Saved data entries
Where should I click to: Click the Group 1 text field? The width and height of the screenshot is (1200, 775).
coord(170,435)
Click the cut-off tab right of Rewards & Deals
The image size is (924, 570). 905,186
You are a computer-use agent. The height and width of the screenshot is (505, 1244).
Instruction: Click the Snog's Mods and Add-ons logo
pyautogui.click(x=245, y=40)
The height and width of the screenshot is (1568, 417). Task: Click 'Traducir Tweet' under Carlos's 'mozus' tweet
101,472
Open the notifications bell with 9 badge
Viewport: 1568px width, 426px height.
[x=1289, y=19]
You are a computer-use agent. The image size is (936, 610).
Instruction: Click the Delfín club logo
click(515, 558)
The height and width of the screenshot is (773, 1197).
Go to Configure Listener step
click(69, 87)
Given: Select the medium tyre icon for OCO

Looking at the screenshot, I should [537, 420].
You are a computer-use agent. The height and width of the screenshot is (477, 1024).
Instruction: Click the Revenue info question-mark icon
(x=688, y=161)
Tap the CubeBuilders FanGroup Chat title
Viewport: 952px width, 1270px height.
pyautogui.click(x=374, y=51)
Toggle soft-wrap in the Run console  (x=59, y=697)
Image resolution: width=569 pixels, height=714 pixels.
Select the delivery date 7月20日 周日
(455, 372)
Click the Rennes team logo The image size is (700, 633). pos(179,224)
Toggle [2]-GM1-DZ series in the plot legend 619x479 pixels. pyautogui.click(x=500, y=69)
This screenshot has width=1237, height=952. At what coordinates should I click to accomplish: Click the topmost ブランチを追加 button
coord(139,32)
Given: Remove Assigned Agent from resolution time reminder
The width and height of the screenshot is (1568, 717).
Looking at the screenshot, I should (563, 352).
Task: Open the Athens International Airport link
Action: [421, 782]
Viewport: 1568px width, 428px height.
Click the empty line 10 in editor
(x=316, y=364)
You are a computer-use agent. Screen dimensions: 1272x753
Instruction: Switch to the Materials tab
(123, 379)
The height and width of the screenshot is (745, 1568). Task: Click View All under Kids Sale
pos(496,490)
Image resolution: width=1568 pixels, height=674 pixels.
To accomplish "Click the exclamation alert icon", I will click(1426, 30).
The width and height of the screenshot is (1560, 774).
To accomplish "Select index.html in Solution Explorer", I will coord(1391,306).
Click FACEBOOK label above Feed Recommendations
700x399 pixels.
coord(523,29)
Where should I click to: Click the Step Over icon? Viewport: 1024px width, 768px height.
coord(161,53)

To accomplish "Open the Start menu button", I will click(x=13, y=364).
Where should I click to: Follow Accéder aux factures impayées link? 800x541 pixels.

- **DIRECTIONS**:
Among the entries above, determine how many lines contain "computer", then output only that number.

- **EXPECTED ANSWER**:
4